This was “in the third year” of the reign of king Ahasuerus (1:3), whom I have identified with king Cyrus.

And this accords well with Daniel’s still receiving revelations in the 3rd year of king Cyrus (Daniel 10:1): “In the third year of Cyrus king of Persia a thing was revealed unto Daniel, whose name was called Belteshazzar; and the thing was true, but the time appointed was long: and he understood the thing, and had understanding of the vision”.



Part Four: Did Sirach omit Daniel, Ezra from his list of “famous men”?



“… Ecclesiasticus … ends with a rhapsody in praise of “famous men.”

This panegyric … omits the name of Daniel. …. Sirach ignores also not only such worthies as Abel, and Melchisedec, and Job, and Gideon, and Samson, but also Ezra … who also gave his name to one of the books of the Canon”.


Sir Robert Anderson



The prophet Ezekiel challenged the proud king of Tyre with this (28:3): “Are you wiser than Daniel? Is no secret hidden from you?” Daniel, as we know, not only interpreted the king’s Dream, but was able to reveal it without the king telling him what the Dream was (chapter 2).

It goes without saying that I do not accept the fanciful view that Ezekiel’s Daniel was a pagan figure, Dan’el, of Ugaritic literature:


Identity of the ‘Daniel’ in Ezekiel 14 and 28






The references to Daniel in Ezekiel occur in 14:14,20 and 28:3. The theme of Ezekiel 14 is the inescapability of God’s judgment upon the unrighteous, including the residents of Jerusalem. In both verses 14 and 20, the word of the LORD informs Ezekiel that if He should find a country so sinful as to justify the extermination of its inhabitants, even if Noah, Daniel, and Job should happen to be dwelling there, these men would be able to save only themselves by their righteousness.
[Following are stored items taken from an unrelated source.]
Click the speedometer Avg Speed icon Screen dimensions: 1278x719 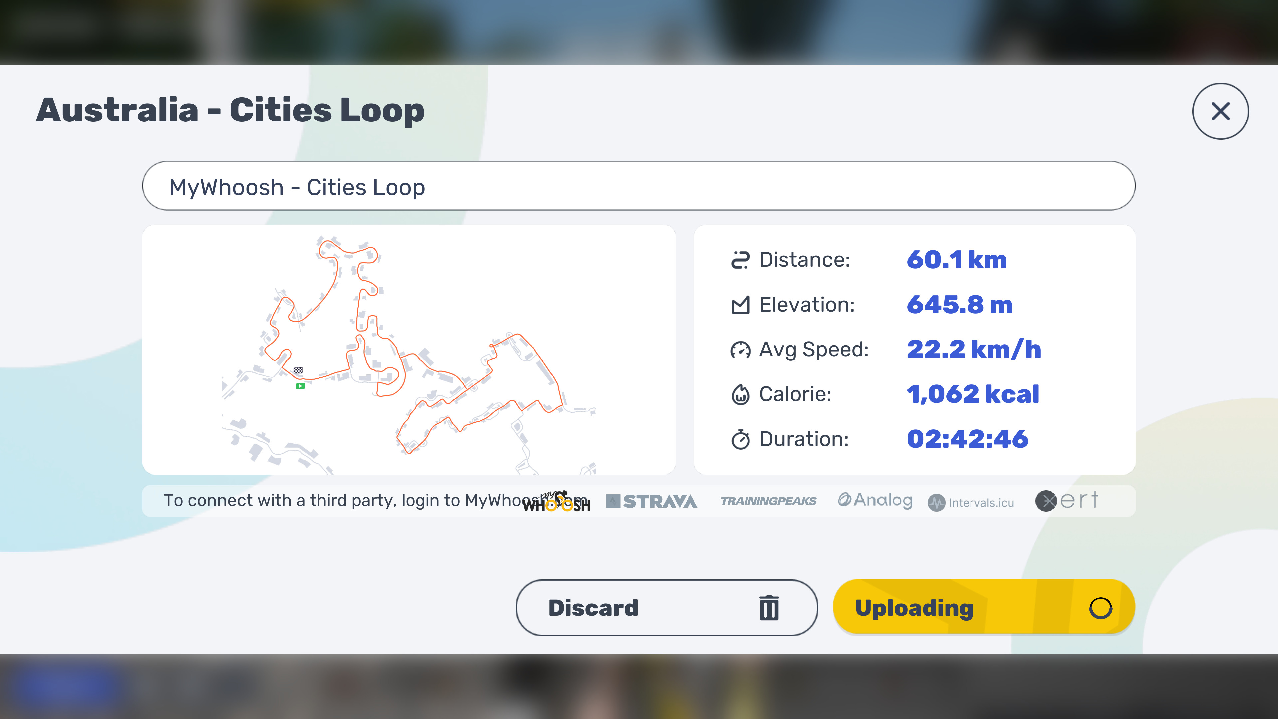(740, 350)
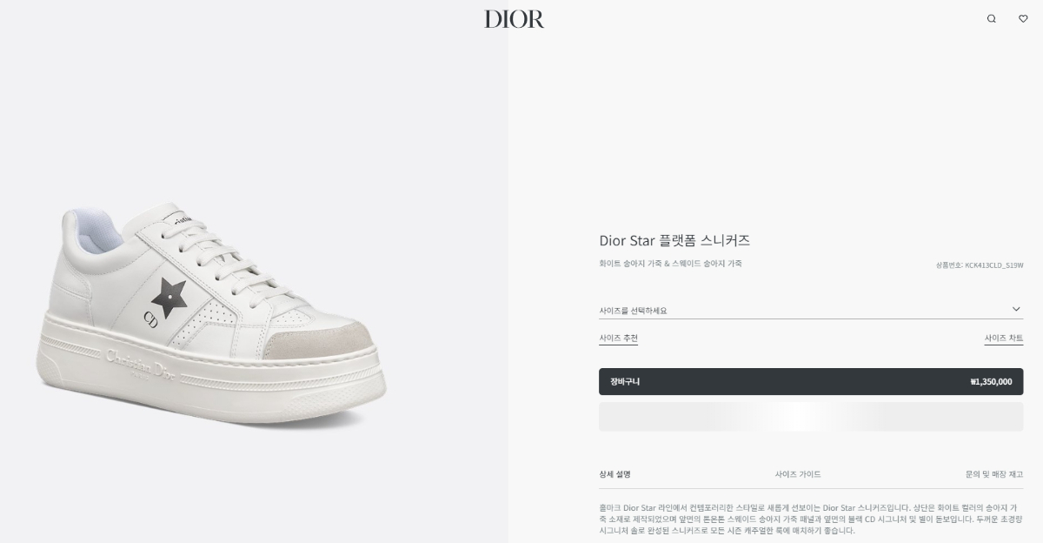Click the Dior Star 플랫폼 스니커즈 title

click(674, 239)
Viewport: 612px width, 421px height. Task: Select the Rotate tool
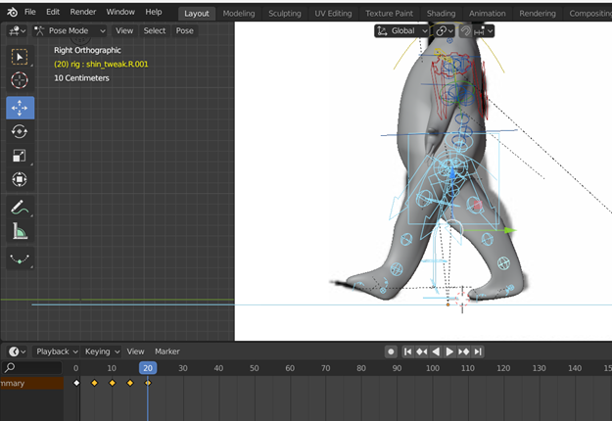click(x=20, y=131)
At the conclusion of the chapter, however (v.21-23), the prophet indicates that through God’s grace, not their own merit, a remnant of Jews would be spared.
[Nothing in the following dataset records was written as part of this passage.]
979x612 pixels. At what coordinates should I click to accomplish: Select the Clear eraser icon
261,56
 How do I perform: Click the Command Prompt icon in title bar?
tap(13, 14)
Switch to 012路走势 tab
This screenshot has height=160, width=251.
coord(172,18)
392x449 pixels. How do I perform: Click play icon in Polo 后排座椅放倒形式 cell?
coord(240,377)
Ezekiel 28 contains a prophecy against the king and city of Tyre. After denouncing the king for claiming to possess godlike qualities, including great wisdom, Ezekiel rhetori-cally asks in verse 3 “Are you wiser than Daniel? Is no secret hidden from you?” (NIV, italics added). The prophet then issues a denunciation of both the king and his city that closes with the famous prophecy (v.18-19) that Tyre would be reduced to ashes “and will be no more.”


The prophet Daniel was an absolute legend amongst the Jews.
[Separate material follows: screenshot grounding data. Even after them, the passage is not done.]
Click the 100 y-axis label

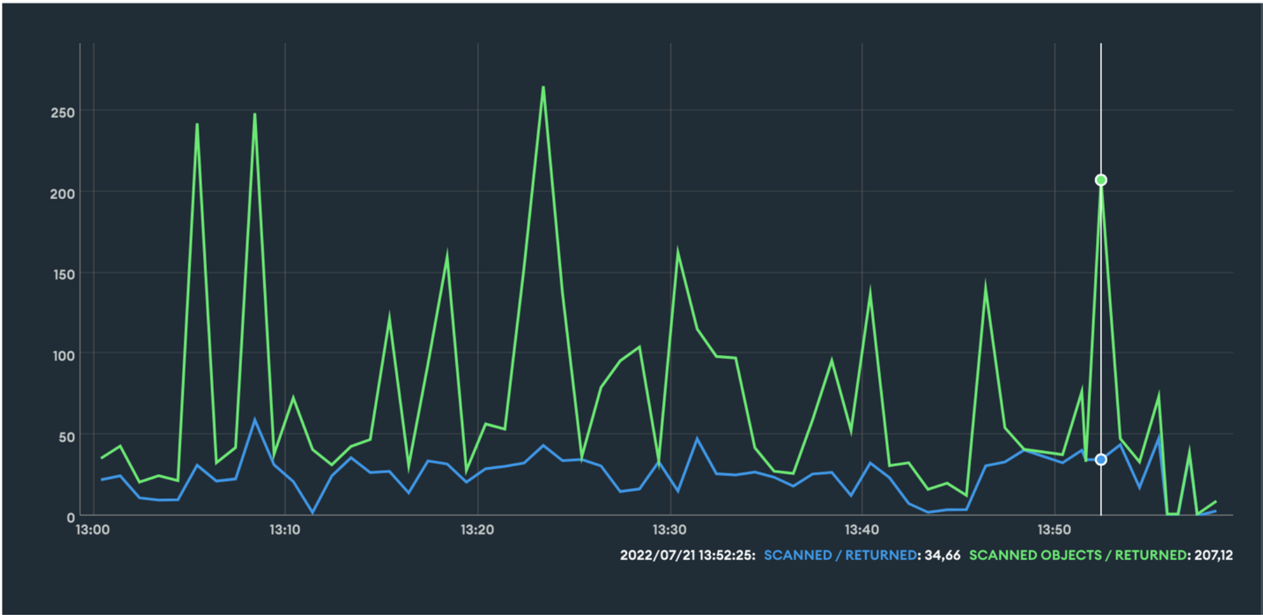pos(63,356)
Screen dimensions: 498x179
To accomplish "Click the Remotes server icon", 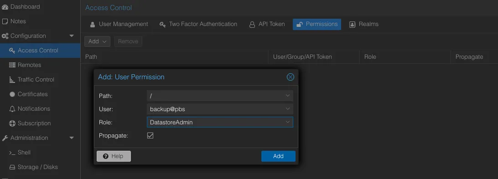I will (12, 65).
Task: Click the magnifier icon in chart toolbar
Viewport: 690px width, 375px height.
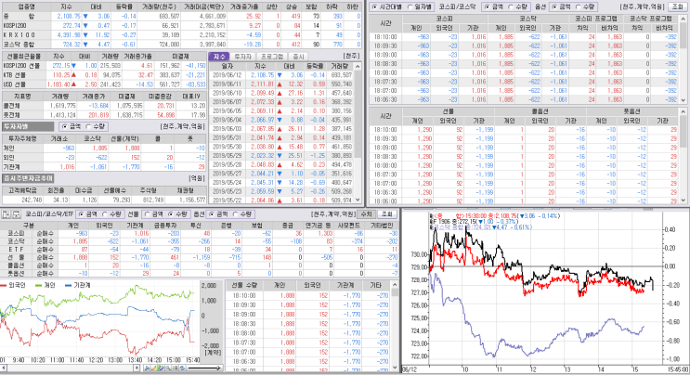Action: [x=168, y=368]
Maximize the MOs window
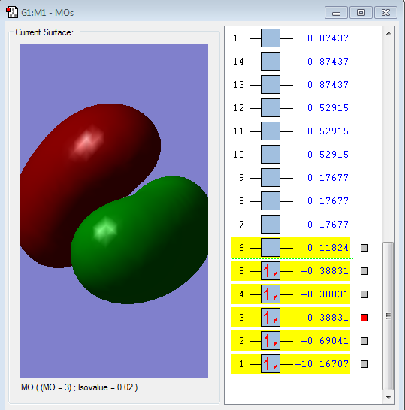Image resolution: width=405 pixels, height=410 pixels. pos(361,12)
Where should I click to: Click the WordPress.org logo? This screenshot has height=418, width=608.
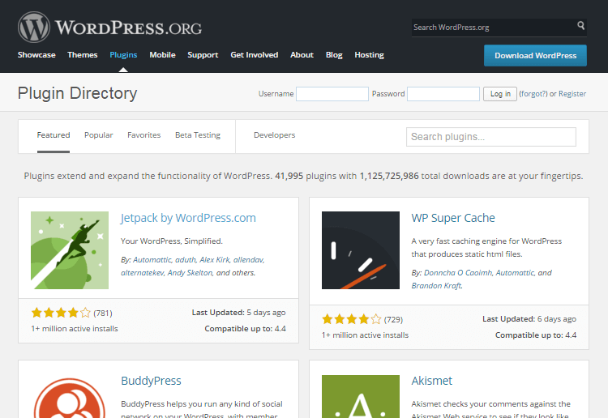point(110,27)
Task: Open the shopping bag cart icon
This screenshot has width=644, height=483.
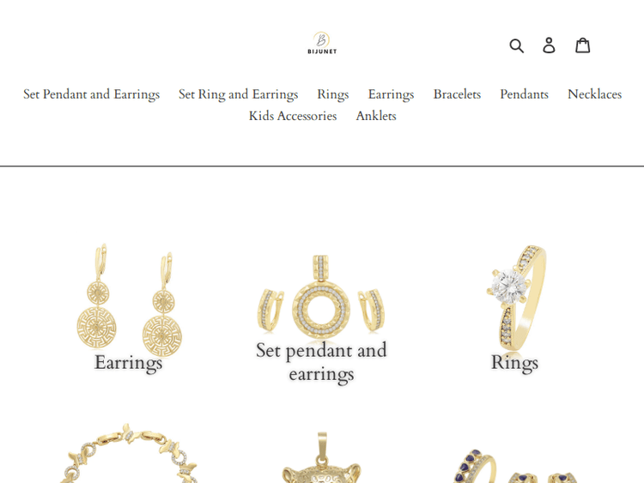Action: coord(582,45)
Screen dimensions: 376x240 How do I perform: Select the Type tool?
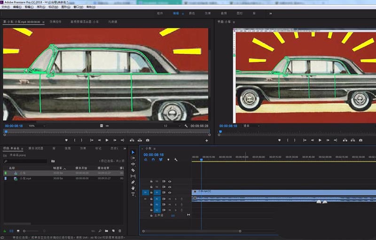click(x=133, y=194)
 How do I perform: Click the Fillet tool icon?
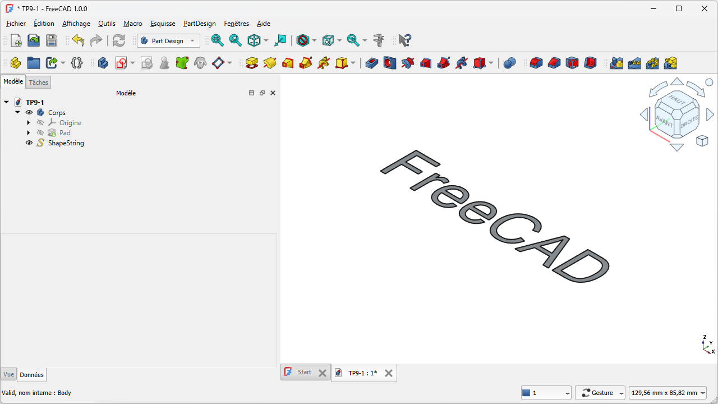tap(536, 63)
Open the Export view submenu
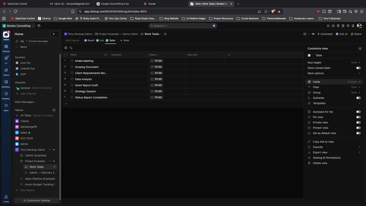Screen dimensions: 366x206 [x=334, y=152]
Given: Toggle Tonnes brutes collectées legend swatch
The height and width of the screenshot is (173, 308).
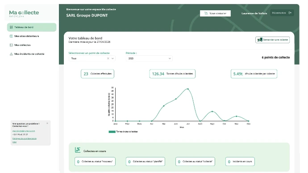Looking at the screenshot, I should pos(112,132).
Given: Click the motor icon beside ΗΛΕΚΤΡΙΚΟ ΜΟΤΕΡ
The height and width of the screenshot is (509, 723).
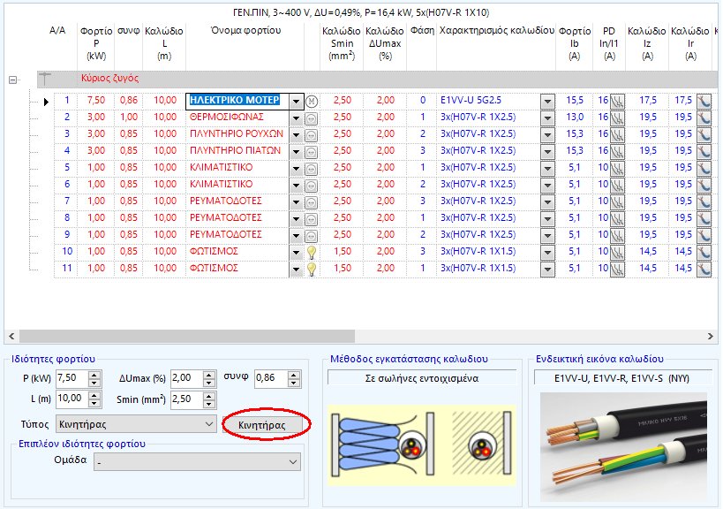Looking at the screenshot, I should coord(313,100).
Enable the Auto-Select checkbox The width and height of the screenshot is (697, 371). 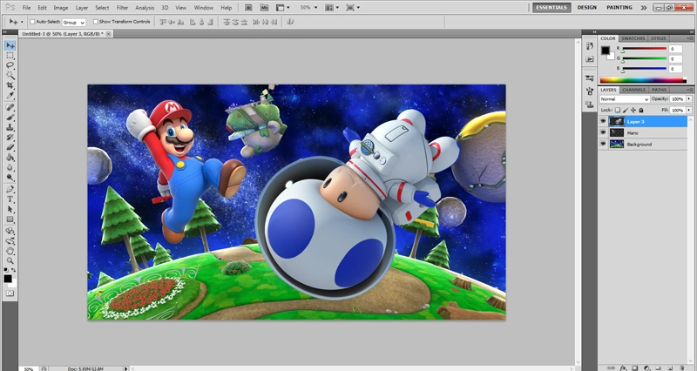[32, 21]
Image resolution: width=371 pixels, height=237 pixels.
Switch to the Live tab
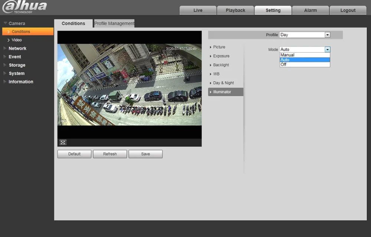coord(198,10)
For a massive and comprehensive list of the many NT references to Daniel, or texts in which a NT writer probably had Daniel in mind, see pp. 3-28 of Frank W. Hardy’s “New Testament References to Daniel”: http://www.historicism.org/Documents/Jrnl/DanNT.pdf


However, it is generally assumed that Sirach (Ecclesiasticus) failed even to mention Daniel, but also Ezra, amongst his “famous men”. Thus Sir Robert Anderson writes about this in “The Coming Prince”: http://www.historicism.org/Documents/Jrnl/DanNT.pdf


… Ecclesiasticus … ends with a rhapsody in praise of “famous men.” This panegyric, it is true, omits the name of Daniel. But in what connection would his name be included? Daniel was exiled to Babylon in early youth, and never spent a single day of his long life among his people, never was openly associated with them in their struggles or their sorrows. The critic, moreover, fails to notice that the Son of Sirach ignores also not only such worthies as Abel, and Melchisedec, and Job, and Gideon, and Samson, but also Ezra, who, unlike Daniel, played a most prominent part in the national life, and who also gave his name to one of the books of the Canon. ….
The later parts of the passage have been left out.